§ **Work to be completed**:
Please pull out every line in the items below that contains the word "This", and copy each of those lines in full.
* start The records *
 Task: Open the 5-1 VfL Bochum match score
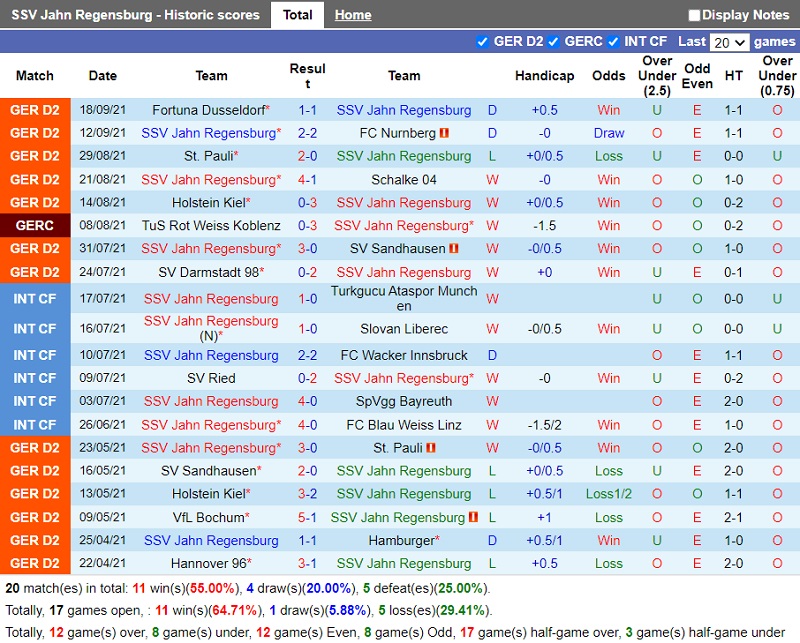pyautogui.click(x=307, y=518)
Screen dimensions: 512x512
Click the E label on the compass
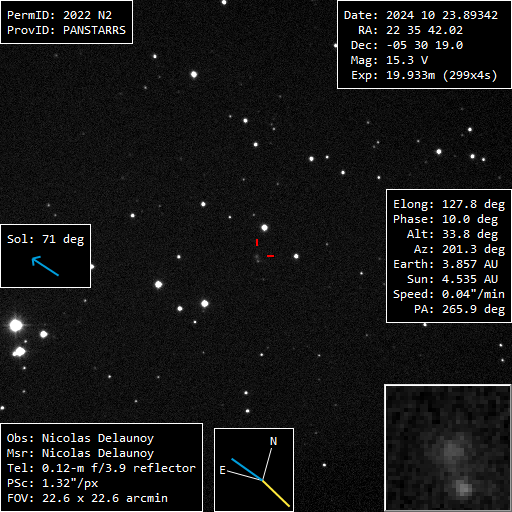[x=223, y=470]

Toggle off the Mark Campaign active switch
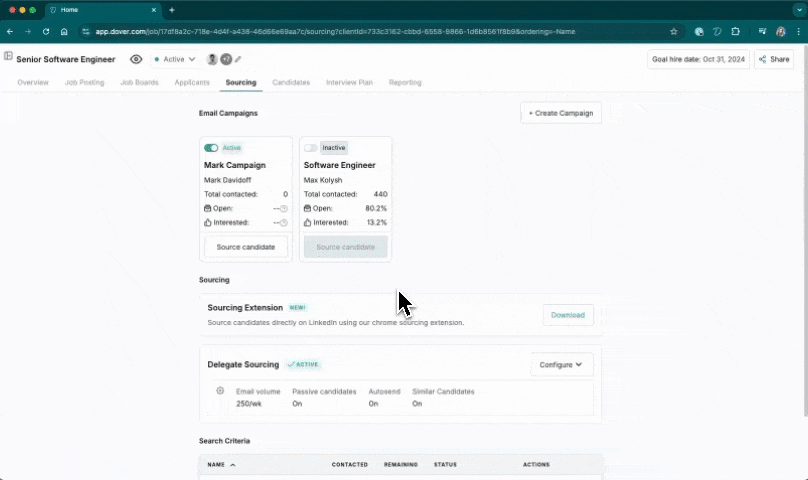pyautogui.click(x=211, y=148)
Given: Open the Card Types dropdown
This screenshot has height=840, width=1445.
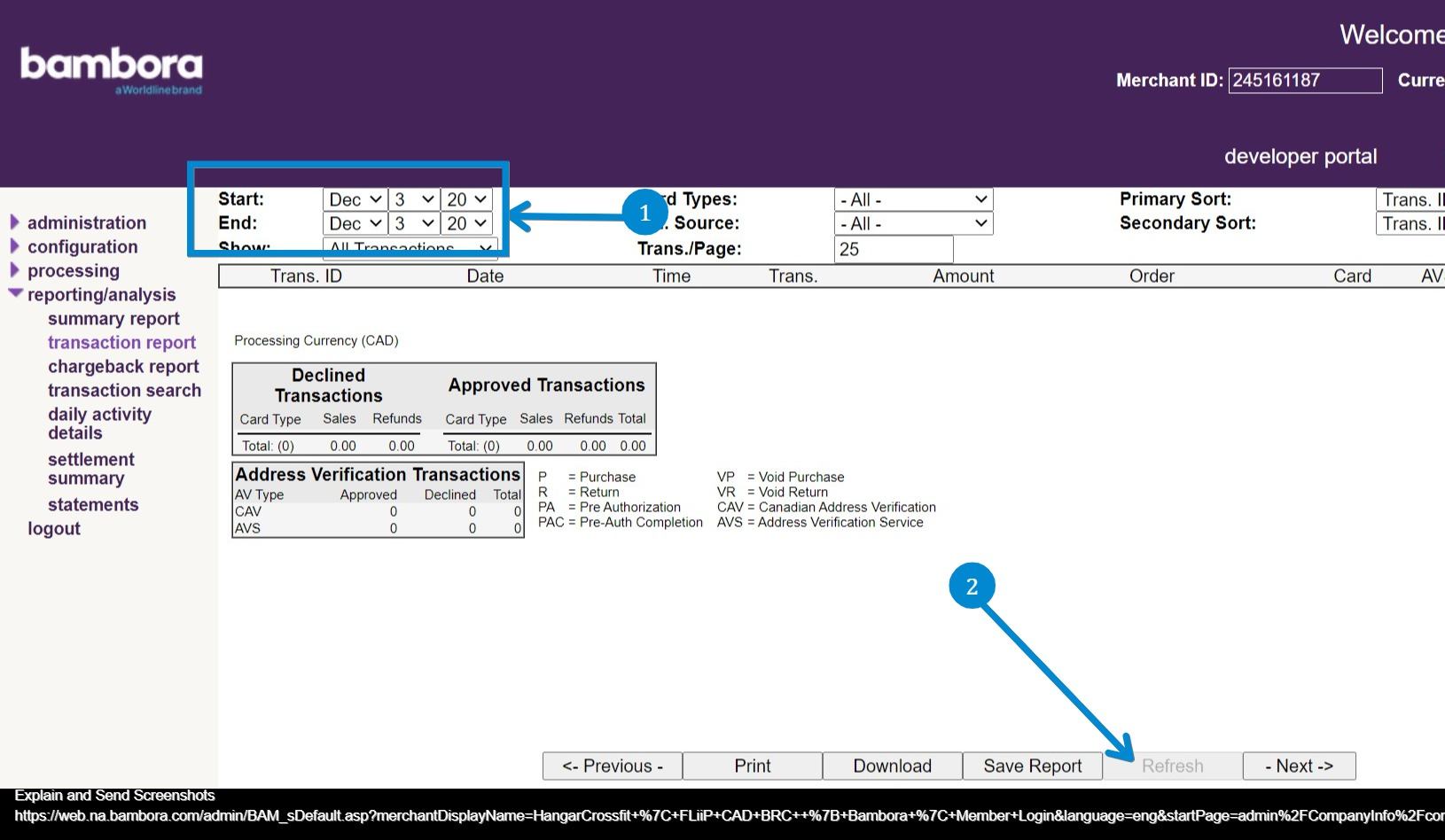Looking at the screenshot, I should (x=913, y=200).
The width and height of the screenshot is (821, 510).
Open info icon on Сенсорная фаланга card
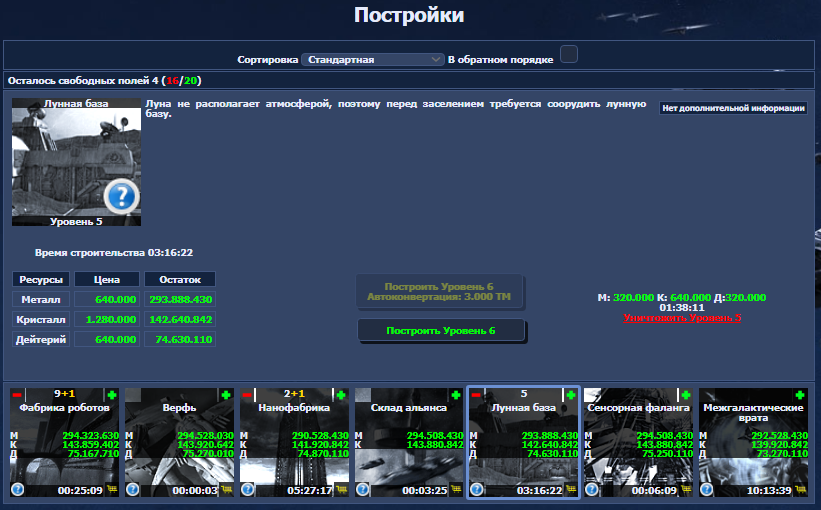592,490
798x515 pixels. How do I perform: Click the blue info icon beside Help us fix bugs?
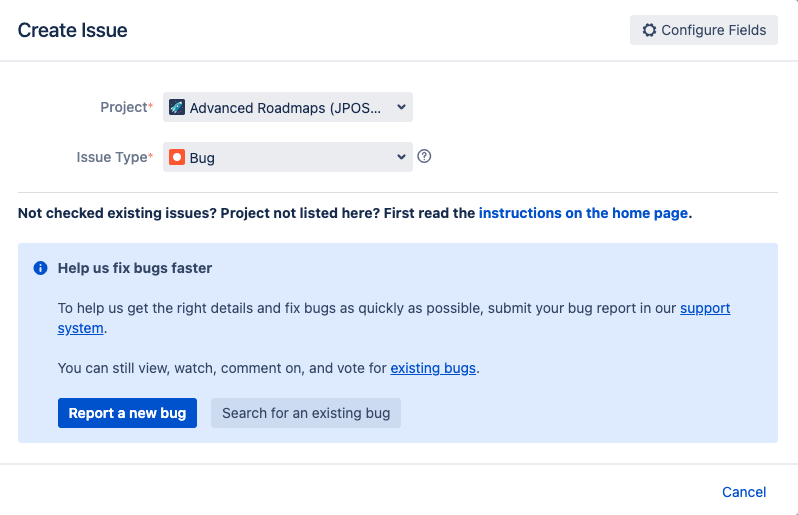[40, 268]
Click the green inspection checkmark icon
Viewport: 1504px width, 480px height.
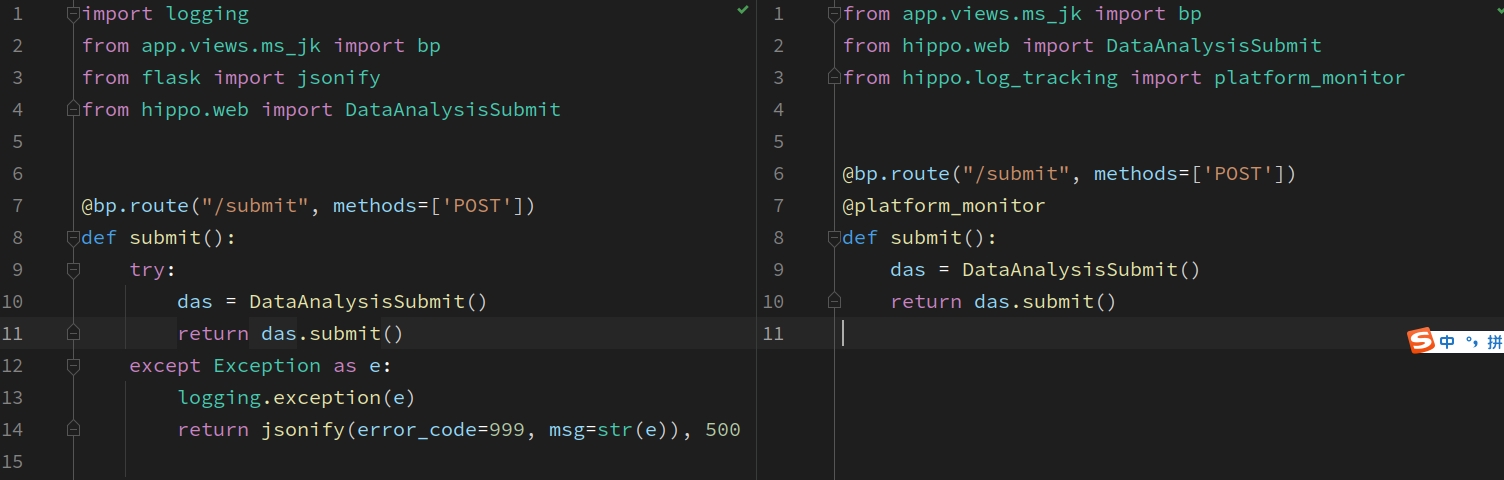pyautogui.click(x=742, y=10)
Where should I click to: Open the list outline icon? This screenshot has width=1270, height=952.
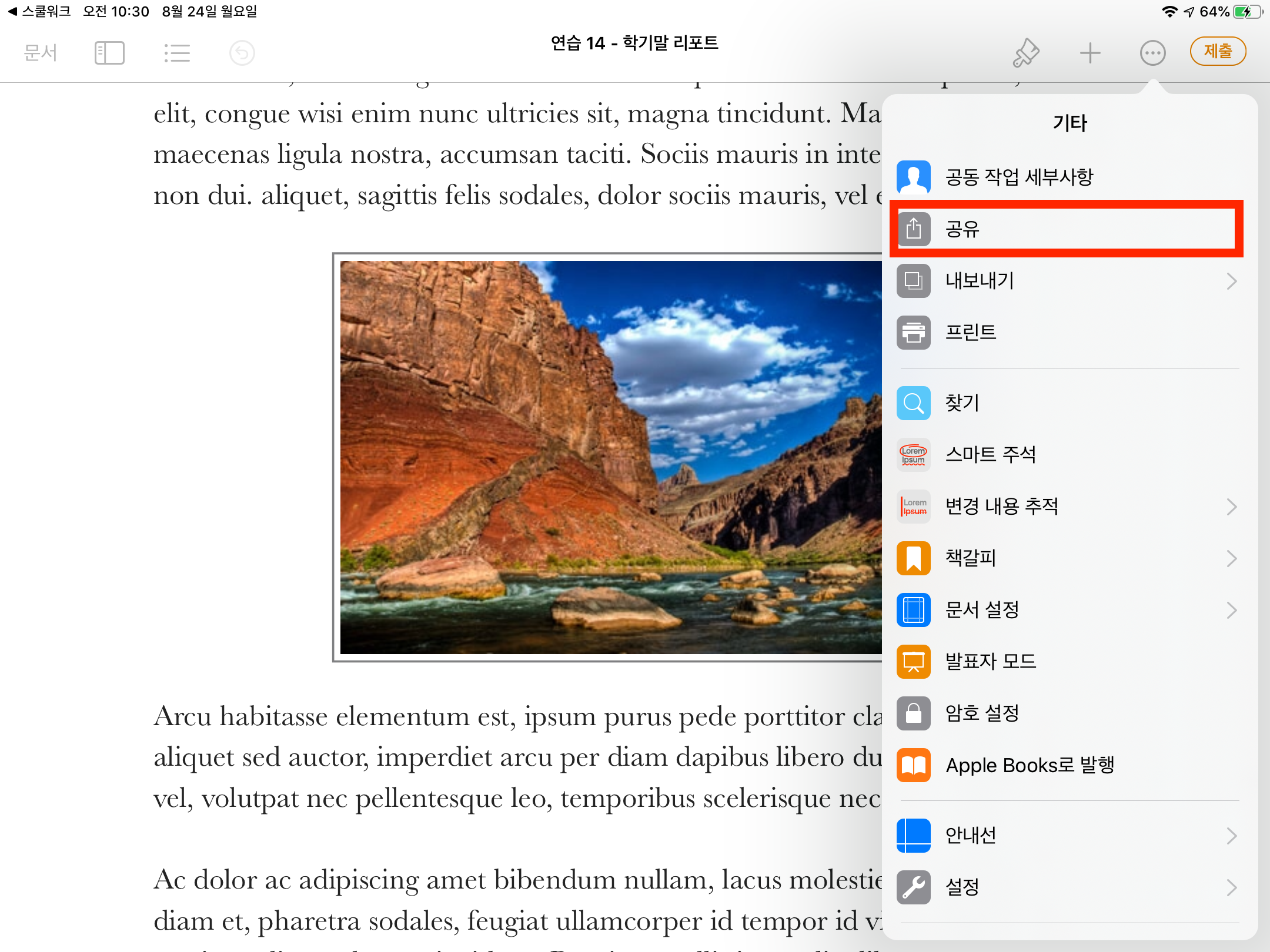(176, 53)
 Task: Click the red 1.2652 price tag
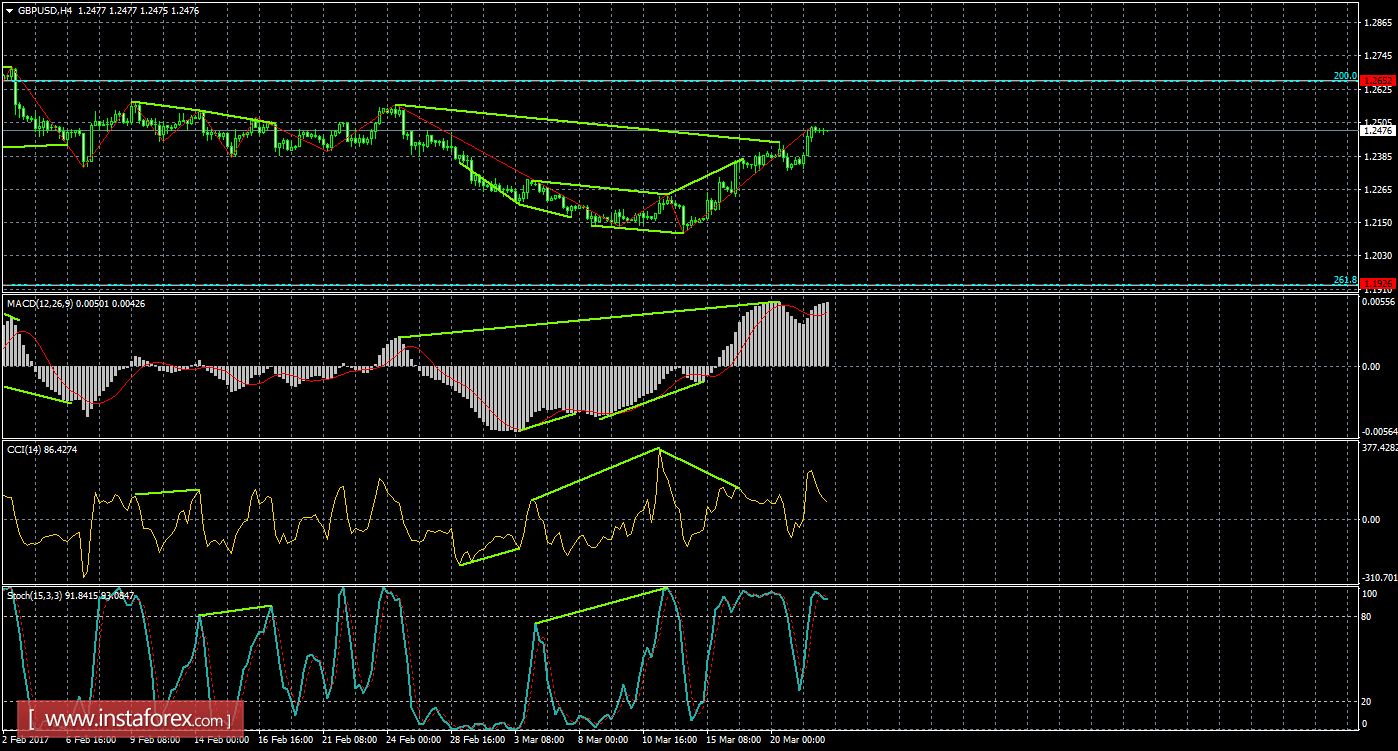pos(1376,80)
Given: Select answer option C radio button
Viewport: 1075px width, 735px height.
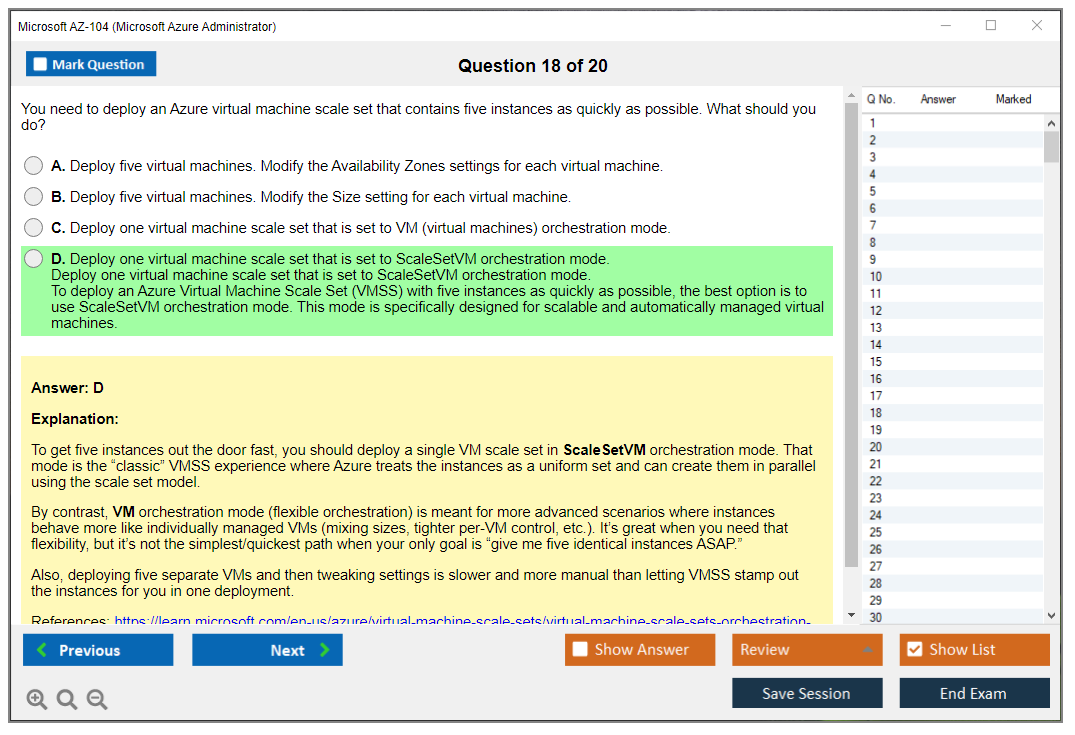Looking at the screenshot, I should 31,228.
* end The records *
§ **Answer to the exercise**:
This screenshot has height=840, width=1445.
Where should I click to: Open the list outline icon? This screenshot has width=1270, height=952.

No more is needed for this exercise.